[ACTIVITY LIST]:
A. In the winter happiness article, at which university is Sonja Lyubomirsky a professor of psychology?
B. Retype the winter happiness article from "The Secrets to" to "have to be.".

[TEXT EXCERPT]:
# # #

The Secrets to a Super-Happy Winter
Embrace the season
Freezing temps? Check. Gray skies? Check. Crabby mood? Check again. But not for long! It may be gloomy outside, but your outlook doesn’t have to be.
"There are simple things you can do to stay positive," says Sonja Lyubomirsky, PhD, a professor of psychology at the University of California, Riverside, and author of The How of Happiness. "It’s important to keep your mood up because it can help you avoid everything from gaining extra pounds to feeling lethargic." Try these techniques to stay sunny all winter long—no trip to the Bahamas required!
Winterize your workout
It can be tough to muster the motivation to make it to the gymwhen the temperature is below zero. But "exercise can boost your mood, and you need that lift even more during the winter,"says Patricia Laguna, PhD, a professor of kinesiology at California State University, Fullerton.

# # #

[Stored data entries]
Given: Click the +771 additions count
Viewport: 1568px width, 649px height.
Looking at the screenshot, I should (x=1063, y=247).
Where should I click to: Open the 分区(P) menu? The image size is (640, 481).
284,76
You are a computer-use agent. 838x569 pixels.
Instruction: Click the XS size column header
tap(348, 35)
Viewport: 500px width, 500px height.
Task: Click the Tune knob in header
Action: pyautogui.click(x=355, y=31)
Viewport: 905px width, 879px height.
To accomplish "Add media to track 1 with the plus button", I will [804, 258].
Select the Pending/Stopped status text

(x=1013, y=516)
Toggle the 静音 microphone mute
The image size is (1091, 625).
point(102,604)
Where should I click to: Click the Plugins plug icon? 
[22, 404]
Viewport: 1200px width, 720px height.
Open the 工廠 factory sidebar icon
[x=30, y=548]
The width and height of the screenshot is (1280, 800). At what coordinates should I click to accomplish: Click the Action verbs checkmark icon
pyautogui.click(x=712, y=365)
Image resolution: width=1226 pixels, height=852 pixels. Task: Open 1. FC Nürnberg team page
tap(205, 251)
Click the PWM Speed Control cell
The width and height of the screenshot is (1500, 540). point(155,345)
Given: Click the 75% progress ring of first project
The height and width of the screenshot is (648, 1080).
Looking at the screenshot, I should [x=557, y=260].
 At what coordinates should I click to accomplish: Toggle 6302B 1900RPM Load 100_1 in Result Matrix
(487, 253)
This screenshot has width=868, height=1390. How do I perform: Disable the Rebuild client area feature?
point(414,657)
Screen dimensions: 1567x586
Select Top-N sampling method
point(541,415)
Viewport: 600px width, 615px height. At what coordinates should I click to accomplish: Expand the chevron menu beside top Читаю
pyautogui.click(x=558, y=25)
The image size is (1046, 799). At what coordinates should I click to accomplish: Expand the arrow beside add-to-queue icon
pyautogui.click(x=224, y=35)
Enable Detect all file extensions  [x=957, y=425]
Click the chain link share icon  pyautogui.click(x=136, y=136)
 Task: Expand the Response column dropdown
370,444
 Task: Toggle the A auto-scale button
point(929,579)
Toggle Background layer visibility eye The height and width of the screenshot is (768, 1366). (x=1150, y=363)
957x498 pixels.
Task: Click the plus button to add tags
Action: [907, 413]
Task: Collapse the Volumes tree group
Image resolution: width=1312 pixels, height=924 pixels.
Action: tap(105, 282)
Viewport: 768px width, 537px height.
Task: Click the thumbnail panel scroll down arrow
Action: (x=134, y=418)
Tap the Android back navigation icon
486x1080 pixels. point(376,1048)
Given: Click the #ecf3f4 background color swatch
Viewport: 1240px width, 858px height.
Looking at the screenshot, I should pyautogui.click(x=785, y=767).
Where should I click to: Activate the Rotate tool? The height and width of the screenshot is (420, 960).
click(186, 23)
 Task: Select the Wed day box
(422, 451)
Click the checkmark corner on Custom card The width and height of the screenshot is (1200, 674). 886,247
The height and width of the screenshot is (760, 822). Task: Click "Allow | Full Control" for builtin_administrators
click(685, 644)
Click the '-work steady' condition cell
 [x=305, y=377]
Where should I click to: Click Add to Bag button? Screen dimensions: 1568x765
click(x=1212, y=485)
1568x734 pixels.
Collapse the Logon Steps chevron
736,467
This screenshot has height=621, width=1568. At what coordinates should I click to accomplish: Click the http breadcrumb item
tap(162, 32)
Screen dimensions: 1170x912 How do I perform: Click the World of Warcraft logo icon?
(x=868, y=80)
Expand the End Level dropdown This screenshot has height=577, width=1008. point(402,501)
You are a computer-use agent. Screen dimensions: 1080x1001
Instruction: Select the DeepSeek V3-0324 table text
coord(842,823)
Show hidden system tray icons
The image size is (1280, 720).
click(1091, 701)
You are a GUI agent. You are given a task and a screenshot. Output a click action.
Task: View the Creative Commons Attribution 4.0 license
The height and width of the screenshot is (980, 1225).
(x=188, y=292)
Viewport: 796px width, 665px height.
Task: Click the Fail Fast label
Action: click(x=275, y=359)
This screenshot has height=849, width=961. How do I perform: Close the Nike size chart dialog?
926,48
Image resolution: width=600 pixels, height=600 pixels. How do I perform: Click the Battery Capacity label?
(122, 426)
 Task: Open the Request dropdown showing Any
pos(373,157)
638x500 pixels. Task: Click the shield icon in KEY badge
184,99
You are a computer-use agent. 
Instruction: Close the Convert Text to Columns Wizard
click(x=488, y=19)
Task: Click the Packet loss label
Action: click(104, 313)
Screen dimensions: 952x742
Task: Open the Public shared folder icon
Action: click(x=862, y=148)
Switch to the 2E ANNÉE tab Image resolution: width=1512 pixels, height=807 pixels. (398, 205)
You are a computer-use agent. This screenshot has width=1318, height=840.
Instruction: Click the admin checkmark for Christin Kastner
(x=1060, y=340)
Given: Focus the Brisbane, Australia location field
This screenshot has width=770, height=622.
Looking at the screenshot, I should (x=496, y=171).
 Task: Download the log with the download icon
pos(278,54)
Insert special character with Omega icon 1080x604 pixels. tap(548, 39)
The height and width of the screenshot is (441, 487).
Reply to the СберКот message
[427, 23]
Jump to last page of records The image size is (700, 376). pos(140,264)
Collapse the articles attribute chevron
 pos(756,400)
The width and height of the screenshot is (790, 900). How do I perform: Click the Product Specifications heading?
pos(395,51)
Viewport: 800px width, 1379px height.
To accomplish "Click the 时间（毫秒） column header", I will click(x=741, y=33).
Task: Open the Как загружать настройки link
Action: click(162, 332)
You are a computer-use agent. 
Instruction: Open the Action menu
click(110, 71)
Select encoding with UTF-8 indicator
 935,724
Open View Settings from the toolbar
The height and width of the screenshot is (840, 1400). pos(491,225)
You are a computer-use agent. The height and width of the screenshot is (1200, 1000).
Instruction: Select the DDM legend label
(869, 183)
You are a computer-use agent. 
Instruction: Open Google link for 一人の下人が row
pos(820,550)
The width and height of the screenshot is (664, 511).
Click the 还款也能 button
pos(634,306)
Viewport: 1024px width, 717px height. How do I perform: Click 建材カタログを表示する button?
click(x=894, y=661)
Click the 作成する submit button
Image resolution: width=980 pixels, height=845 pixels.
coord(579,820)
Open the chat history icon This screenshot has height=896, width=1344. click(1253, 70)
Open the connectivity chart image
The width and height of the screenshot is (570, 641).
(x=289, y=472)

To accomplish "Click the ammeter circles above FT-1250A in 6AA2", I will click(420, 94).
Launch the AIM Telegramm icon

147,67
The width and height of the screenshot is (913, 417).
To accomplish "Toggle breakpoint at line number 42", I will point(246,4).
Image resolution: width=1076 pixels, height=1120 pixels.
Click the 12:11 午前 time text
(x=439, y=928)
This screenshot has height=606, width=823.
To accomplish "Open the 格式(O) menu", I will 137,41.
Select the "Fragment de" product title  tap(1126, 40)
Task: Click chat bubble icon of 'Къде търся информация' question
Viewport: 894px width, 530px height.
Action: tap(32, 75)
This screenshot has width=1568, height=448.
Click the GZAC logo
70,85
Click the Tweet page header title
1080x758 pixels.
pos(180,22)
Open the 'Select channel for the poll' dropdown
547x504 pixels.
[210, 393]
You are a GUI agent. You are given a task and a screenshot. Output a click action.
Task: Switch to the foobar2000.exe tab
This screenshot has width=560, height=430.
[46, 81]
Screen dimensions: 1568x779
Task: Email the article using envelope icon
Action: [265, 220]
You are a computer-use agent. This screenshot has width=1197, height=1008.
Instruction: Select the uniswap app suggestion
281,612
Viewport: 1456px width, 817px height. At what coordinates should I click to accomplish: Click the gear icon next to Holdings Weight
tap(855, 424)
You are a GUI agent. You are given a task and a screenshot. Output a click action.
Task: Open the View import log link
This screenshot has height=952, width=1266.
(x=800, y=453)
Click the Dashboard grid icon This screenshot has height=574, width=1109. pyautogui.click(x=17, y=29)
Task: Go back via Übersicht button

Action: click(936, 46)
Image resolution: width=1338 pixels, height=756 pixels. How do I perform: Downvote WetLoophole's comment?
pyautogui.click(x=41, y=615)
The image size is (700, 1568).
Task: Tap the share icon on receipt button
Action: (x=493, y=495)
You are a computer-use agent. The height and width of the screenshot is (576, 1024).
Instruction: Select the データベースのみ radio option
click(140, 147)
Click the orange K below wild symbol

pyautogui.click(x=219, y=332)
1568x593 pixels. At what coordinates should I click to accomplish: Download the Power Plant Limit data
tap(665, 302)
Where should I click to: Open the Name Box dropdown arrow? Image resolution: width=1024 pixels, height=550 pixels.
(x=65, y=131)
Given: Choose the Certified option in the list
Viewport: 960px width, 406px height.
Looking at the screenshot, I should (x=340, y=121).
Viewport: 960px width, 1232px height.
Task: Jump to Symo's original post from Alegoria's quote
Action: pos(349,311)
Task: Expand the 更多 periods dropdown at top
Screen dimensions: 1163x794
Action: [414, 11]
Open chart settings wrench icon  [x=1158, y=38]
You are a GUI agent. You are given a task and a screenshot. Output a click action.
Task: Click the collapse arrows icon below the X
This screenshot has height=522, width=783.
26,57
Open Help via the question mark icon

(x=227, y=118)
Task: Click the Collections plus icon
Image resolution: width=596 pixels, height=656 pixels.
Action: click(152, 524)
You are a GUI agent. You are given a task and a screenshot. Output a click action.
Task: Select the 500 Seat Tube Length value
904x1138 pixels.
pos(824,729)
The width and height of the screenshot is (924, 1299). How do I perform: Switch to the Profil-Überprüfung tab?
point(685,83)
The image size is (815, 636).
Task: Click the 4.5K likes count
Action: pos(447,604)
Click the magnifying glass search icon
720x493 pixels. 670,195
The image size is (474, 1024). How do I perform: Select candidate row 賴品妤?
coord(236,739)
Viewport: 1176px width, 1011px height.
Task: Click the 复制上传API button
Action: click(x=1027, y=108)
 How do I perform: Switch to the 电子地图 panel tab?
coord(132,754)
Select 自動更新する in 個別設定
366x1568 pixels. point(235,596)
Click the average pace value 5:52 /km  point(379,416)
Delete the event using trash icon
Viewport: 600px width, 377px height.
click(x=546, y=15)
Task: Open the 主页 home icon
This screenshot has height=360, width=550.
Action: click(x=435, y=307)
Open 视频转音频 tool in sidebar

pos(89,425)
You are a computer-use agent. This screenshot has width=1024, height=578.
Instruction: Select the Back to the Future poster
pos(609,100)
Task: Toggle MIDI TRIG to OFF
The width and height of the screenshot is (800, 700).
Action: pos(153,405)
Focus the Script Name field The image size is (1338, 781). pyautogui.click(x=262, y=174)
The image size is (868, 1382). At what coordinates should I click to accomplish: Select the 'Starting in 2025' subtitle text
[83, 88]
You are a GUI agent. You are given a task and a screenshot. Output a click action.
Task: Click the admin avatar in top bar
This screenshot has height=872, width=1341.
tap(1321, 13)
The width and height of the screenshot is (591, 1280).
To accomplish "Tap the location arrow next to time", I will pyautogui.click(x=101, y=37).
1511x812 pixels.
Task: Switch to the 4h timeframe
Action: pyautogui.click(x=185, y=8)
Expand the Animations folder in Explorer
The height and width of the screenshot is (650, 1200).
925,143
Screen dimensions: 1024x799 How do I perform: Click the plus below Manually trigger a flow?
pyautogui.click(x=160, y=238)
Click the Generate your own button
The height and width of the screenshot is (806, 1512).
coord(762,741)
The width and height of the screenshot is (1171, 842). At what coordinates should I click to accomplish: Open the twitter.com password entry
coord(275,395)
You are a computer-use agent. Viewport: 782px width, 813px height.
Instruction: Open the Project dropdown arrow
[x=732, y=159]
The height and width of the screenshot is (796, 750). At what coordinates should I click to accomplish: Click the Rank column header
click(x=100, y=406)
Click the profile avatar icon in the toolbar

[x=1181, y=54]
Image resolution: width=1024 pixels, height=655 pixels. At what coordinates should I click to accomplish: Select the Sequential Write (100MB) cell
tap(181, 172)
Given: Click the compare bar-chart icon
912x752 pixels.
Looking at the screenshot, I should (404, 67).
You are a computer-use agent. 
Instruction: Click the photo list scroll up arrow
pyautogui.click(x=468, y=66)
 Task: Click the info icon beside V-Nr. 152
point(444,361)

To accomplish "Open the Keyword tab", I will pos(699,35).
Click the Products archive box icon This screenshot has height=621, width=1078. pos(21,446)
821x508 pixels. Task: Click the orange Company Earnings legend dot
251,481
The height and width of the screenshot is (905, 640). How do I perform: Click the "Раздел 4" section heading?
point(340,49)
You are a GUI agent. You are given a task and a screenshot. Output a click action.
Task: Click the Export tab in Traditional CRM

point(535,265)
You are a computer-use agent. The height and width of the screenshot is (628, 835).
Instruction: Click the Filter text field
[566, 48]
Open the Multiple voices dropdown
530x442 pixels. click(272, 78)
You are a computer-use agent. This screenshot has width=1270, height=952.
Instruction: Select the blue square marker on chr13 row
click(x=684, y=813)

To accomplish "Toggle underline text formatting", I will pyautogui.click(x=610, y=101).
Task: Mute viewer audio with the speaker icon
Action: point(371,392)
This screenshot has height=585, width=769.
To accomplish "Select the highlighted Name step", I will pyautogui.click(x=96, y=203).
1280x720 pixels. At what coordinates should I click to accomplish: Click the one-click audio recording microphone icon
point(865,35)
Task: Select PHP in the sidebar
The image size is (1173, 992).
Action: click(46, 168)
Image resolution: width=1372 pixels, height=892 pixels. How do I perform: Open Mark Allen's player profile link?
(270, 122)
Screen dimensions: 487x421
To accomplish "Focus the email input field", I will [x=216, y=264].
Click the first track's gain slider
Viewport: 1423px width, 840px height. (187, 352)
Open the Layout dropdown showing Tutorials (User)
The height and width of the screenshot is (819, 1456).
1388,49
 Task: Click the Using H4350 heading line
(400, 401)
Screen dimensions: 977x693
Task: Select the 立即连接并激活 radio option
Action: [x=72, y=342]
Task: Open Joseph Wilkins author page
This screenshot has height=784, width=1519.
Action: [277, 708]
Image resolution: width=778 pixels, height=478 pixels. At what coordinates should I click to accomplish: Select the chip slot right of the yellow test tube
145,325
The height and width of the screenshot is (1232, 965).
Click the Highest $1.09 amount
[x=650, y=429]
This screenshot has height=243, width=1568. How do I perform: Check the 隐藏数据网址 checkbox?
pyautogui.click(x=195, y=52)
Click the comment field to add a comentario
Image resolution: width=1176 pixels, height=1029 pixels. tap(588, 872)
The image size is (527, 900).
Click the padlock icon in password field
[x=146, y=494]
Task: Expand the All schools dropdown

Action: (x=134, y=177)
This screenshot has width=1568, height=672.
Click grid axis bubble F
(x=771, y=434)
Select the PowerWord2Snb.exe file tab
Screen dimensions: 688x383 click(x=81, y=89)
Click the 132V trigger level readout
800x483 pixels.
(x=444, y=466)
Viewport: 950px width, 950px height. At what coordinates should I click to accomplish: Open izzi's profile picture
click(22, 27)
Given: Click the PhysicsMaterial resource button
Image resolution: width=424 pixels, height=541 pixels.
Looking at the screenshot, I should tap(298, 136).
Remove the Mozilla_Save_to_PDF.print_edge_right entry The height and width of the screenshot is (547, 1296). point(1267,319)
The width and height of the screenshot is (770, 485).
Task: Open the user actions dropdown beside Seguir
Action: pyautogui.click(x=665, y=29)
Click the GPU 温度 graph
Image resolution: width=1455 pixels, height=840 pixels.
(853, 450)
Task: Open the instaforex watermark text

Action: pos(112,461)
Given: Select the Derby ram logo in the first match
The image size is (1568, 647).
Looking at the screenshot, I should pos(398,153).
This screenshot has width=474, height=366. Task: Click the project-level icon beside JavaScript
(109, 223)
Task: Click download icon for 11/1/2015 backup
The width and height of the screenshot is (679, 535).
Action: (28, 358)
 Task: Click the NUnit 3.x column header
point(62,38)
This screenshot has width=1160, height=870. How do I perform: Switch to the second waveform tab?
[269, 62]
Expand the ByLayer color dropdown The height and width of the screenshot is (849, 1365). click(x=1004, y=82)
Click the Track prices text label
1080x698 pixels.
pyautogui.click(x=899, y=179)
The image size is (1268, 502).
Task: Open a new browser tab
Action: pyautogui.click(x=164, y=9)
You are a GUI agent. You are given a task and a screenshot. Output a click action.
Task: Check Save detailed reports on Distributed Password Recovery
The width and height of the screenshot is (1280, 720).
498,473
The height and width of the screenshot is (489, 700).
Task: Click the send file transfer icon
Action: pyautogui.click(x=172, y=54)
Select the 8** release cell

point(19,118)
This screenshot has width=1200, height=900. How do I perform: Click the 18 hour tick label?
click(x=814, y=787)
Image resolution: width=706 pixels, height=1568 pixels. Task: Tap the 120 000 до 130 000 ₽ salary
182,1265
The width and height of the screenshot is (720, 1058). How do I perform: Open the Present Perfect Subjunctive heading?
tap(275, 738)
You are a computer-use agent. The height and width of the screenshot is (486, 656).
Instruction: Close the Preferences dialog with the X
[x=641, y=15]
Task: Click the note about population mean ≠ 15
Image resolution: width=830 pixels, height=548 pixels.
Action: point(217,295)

# # #

[RESPONSES FOR EACH TASK]:
A. The University of California, Riverside.

B.
The Secrets to a Super-Happy Winter
Embrace the season
Freezing temps? Check. Gray skies? Check. Crabby mood? Check again. But not for long! It may be gloomy outside, but your outlook doesn’t have to be.